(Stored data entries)

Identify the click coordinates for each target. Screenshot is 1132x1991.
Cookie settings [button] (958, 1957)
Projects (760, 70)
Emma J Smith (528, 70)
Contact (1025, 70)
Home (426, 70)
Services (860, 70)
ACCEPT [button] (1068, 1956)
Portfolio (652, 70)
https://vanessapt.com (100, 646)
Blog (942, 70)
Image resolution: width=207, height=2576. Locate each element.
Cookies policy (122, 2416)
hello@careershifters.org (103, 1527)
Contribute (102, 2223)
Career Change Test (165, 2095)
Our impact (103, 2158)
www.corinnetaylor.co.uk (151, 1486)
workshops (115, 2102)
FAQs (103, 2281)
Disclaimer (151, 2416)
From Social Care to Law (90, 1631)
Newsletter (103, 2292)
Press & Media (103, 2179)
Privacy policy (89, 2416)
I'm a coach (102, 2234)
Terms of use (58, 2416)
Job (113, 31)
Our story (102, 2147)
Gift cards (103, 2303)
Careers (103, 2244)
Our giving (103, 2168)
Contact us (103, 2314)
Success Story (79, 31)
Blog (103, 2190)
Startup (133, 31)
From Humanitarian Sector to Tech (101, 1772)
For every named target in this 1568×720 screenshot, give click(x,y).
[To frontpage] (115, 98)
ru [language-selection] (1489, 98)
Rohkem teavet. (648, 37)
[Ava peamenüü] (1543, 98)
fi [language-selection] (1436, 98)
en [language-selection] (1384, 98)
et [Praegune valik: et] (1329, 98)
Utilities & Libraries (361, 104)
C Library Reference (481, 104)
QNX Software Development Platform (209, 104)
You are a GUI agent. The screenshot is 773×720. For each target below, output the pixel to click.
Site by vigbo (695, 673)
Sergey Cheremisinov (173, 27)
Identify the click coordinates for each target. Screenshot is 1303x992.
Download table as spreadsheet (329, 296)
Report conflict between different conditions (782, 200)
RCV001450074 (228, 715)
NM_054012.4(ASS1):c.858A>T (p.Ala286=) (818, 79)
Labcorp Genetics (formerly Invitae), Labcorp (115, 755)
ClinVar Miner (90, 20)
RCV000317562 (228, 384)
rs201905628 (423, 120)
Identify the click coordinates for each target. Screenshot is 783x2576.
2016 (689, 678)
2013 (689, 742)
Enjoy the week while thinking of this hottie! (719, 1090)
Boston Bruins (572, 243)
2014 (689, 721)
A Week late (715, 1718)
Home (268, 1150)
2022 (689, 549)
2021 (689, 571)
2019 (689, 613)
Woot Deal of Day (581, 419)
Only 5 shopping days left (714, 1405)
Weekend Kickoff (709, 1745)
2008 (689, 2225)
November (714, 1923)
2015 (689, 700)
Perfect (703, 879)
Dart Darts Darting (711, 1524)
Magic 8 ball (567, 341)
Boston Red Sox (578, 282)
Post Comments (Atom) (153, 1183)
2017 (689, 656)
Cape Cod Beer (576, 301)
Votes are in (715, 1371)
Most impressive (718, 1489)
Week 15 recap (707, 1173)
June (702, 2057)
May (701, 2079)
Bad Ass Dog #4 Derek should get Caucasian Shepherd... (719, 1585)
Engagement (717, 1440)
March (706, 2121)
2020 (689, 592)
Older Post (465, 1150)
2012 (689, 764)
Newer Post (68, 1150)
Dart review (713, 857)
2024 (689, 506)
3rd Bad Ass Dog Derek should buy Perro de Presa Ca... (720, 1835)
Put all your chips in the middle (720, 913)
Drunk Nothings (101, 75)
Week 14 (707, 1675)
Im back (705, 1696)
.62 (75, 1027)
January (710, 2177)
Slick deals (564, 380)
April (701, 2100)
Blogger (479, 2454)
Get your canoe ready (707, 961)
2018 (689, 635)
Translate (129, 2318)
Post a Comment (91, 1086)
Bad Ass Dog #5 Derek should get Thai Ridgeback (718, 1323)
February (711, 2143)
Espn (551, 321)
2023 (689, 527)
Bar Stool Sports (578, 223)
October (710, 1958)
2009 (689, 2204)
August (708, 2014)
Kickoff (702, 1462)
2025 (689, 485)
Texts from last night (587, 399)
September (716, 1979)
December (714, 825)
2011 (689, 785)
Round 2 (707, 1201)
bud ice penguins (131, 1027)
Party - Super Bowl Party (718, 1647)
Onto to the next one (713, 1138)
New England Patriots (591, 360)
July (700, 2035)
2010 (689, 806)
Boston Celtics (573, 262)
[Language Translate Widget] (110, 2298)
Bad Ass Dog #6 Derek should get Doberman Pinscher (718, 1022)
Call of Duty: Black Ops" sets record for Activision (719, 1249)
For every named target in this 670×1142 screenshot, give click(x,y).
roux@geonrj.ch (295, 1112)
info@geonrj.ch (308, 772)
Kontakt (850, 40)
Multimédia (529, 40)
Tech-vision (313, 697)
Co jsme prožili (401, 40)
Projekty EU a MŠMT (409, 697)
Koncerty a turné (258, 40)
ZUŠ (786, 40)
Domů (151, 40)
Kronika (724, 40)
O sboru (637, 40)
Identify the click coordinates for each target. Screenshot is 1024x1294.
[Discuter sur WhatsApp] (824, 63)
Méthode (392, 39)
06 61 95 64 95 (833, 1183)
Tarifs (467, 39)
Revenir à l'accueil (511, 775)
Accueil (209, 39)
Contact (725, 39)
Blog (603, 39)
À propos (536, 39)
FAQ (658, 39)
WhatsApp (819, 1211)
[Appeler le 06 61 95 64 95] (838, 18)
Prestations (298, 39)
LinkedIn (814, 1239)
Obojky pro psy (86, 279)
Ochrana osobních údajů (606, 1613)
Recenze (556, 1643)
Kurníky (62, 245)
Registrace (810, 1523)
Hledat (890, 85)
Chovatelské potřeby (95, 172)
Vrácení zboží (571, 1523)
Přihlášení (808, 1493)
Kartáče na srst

Exercise task: Please copy out, word for word, the rows starting at the one that contains "Portfolio (652, 70)" and ending at the one that contains "2019 (689, 613)", with both of those rows included.

Written solution:
Portfolio (652, 70)
https://vanessapt.com (100, 646)
Blog (942, 70)
Image resolution: width=207, height=2576. Locate each element.
Cookies policy (122, 2416)
hello@careershifters.org (103, 1527)
Contribute (102, 2223)
Career Change Test (165, 2095)
Our impact (103, 2158)
www.corinnetaylor.co.uk (151, 1486)
workshops (115, 2102)
FAQs (103, 2281)
Disclaimer (151, 2416)
From Social Care to Law (90, 1631)
Newsletter (103, 2292)
Press & Media (103, 2179)
Privacy policy (89, 2416)
I'm a coach (102, 2234)
Terms of use (58, 2416)
Job (113, 31)
Our story (102, 2147)
Gift cards (103, 2303)
Careers (103, 2244)
Our giving (103, 2168)
Contact us (103, 2314)
Success Story (79, 31)
Blog (103, 2190)
Startup (133, 31)
From Humanitarian Sector to Tech (101, 1772)
For every named target in this 1568×720 screenshot, give click(x,y).
[To frontpage] (115, 98)
ru [language-selection] (1489, 98)
Rohkem teavet. (648, 37)
[Ava peamenüü] (1543, 98)
fi [language-selection] (1436, 98)
en [language-selection] (1384, 98)
et [Praegune valik: et] (1329, 98)
Utilities & Libraries (361, 104)
C Library Reference (481, 104)
QNX Software Development Platform (209, 104)
You are a GUI agent. The screenshot is 773×720. For each target below, output the pixel to click.
Site by vigbo (695, 673)
Sergey Cheremisinov (173, 27)
Identify the click coordinates for each target. Screenshot is 1303x992.
Download table as spreadsheet (329, 296)
Report conflict between different conditions (782, 200)
RCV001450074 (228, 715)
NM_054012.4(ASS1):c.858A>T (p.Ala286=) (818, 79)
Labcorp Genetics (formerly Invitae), Labcorp (115, 755)
ClinVar Miner (90, 20)
RCV000317562 (228, 384)
rs201905628 (423, 120)
Identify the click coordinates for each target. Screenshot is 783x2576.
2016 (689, 678)
2013 (689, 742)
Enjoy the week while thinking of this hottie! (719, 1090)
Boston Bruins (572, 243)
2014 (689, 721)
A Week late (715, 1718)
Home (268, 1150)
2022 (689, 549)
2021 (689, 571)
2019 (689, 613)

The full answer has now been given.